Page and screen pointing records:

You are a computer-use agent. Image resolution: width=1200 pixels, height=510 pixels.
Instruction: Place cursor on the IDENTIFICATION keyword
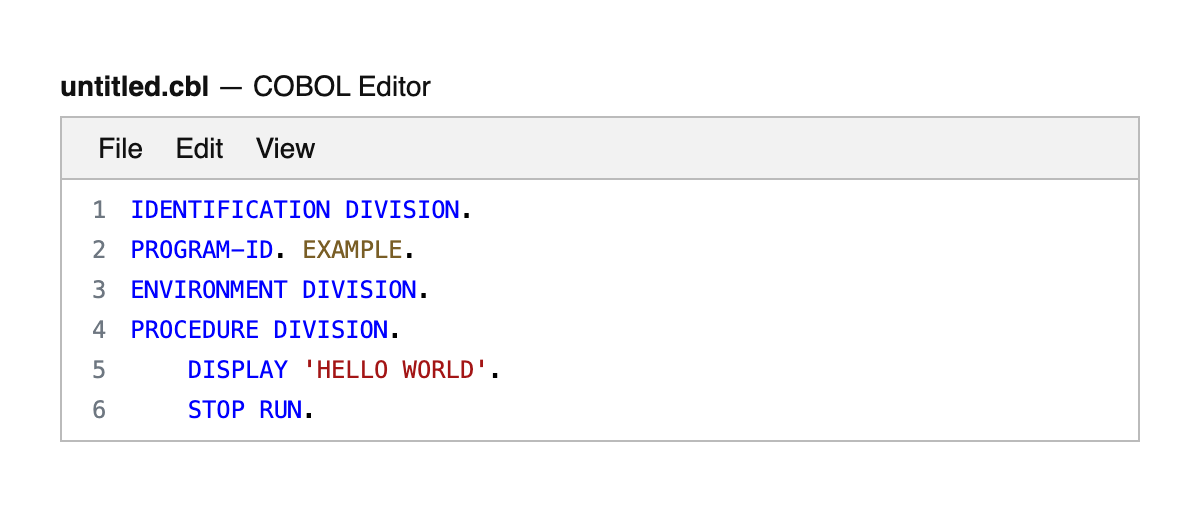230,210
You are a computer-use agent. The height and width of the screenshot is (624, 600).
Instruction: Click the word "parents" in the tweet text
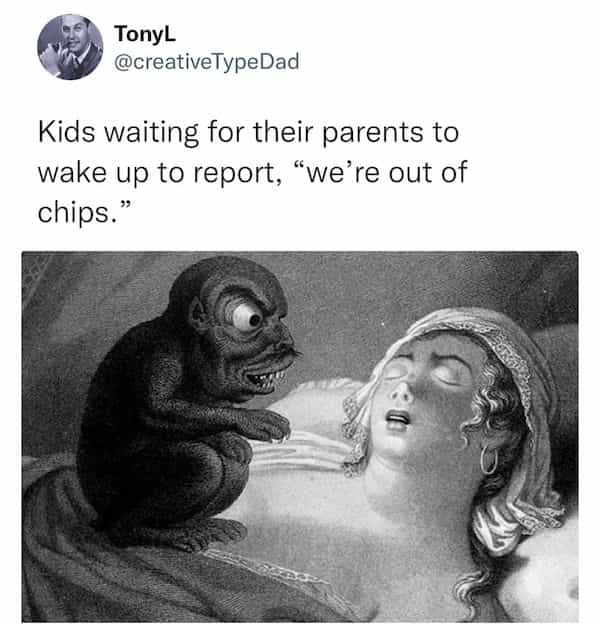[373, 133]
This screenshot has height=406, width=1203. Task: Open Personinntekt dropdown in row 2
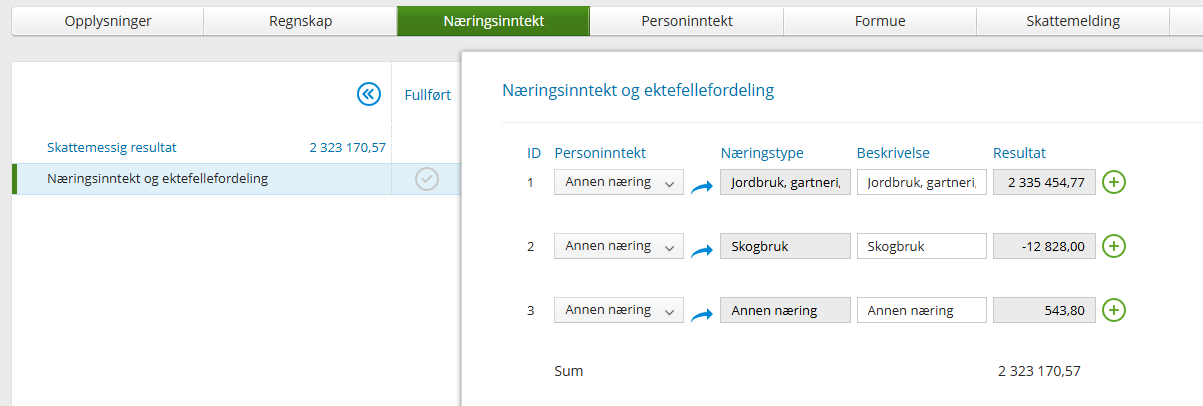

OBJECTIVE
Extract every line of the records above verbatim, leaving the pictures out of your answer.

ANSWER
You are a computer-use agent. Image resolution: width=1200 pixels, height=510 pixels.
Instruction: Place cursor on the IDENTIFICATION keyword
230,210
You are a computer-use agent. The height and width of the screenshot is (624, 600).
Instruction: Click the word "parents" in the tweet text
[373, 133]
This screenshot has height=406, width=1203. Task: Open Personinntekt dropdown in row 2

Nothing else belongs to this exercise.